Temos os olhos no horizonte e os pés plantados no chão. Nos solidarizamos com a resistência de nossos irmãos e irmãs da Amazônia Peruana em defesa de suas terras e contra a implantação do Tratado de Livre Comércio entre o Peru e os Estados Unidos. Exigimos o fim da militarização dos territórios dos povos originários, particularmente na Colômbia, ao mesmo tempo em que clamamos pelo fim da sangrenta guerra civil. Rechaçamos bases e tropas estrangeiras nos países da Pan-Amazônia e do continente americano. Expressamos nosso apoio aos esforços desenvolvidos para lograr a independência da Guiana do domínio francês, acabando assim com o último bastião continental do colonialismo em nossa América. Da mesma forma nos juntamos às vozes que exigem em Honduras a queda do regime golpista e o retorno da democracia; o fim do bloqueio econômico à Cuba; a retirada das tropas estrangeiras do Haiti e apóiam uma Palestina livre e independente.
Nos anos recentes, a América Latina tem vivido momentos preciosos na sua jornada de libertação. Defendemos que os acordos de integração regional resultem na supressão do fosso que separa os países sul-americanos, promova a sustentabilidade na Pan-Amazônia ao invés da pura exploração dos recursos naturais. Neste sentido, iniciativas como o Banco do Sul, a Unasul devem fortalecer a integração dos povos e não apenas os interesses econômicos. Da mesma forma reconhecemos a importância de outras iniciativas como a ALBA e o Tratado de Comércio para os Povos. Reconhecemos nas propostas do Bom Viver e dos Direitos da Natureza, elementos fundamentais na construção de um mundo novo.
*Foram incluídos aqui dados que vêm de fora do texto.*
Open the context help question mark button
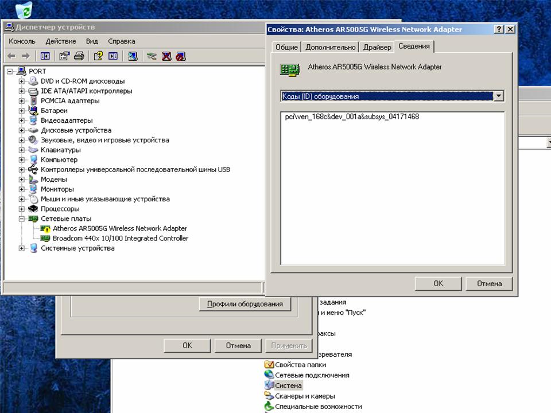551x413 pixels. click(x=499, y=29)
Somos contra iniciativas que não contam com o consentimento das populações afetadas, como fazem o IIRSA e os tratados de livre comércio entre a União Européia e países latinoamericanos. Nos opomos à política de incentivo e envio de colonizadores para nossas regiões. Apoiamos políticas como a proposta equatoriana do Yasuni que promove a conservação dos recursos para as próximas gerações.
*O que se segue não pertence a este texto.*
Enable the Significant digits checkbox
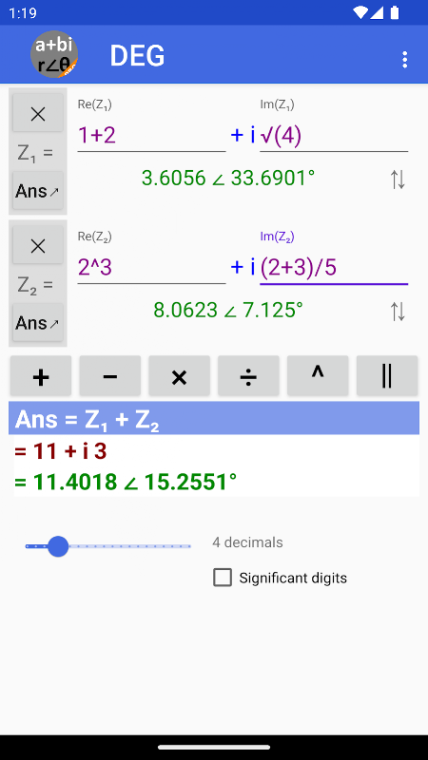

Até chegarmos aqui percorremos um longo caminho. Herdamos as experiências de quatro edições do Fórum Social Pan-Amazônico, precedidos por Encontros Sem–Fronteiras, base fundamental na construção de alianças entre os povos da Pan-Amazônia. Também somos fruto da Assembléia Pan-Amazônica, realizada no último Fórum Social Mundial, em Belém do Pará. Sabemos que a Pan-Amazônia é um dos mais importantes cenários da batalha que se trava pela salvação do planeta e da humanidade. A sabedoria de nossos antigos, transmitida ao longo de séculos de resistência, nos fazem compreender a necessidade de nos unirmos, trançando num único tecido as nossas muitas diferenças.
Neste encontro celebramos muitas alianças. Uma das mais importantes foi estabelecida com os povos da Cordilheira dos Andes, juntando assim o grande rio das nascentes até a foz numa grande torrente, alimentada por inúmeros afluentes, em direção à Terra Sem Males, proclamada por nossos antepassados.
Aqui também estabelecemos compromissos. Concordamos em coordenar nossos esforços, buscando uma maior eficácia em nossas ações. Neste sentido, participaremos de maneira coletiva e organizada da Semana de Mobilização Global de Luta pela Mãe Terra e contra a Colonização e a Mercantilização da Vida, de 12 a 18 de outubro de 2009. Nestes dias, a Pan-Amazônia de forma articulada, múltipla e unificada, marcará sua presença em defesa da vida, da soberania alimentar e do Bem Viver.
Estamos prontos para seguir adiante. O Conselho Pan-Amazônico, reconstituído neste encontro, tomará as medidas para assegurar a incessante troca de informações, práticas compartilhadas de comunicação, solidariedade permanente e ações coordenadas, a preparação e realização do V Fórum Social Pan-Amazônico, que será parte integrante do processo do Fórum Social Mundial, rumo à edição de Dacar, em Senegal, em 2011.
No fundo da selva os povos da floresta fazem ouvir sua voz.
Viva a Pan-Amazônia de todas as cores e todos os povos!
Belém | Pará | Brasil | 14 a 17 de julho de 2009.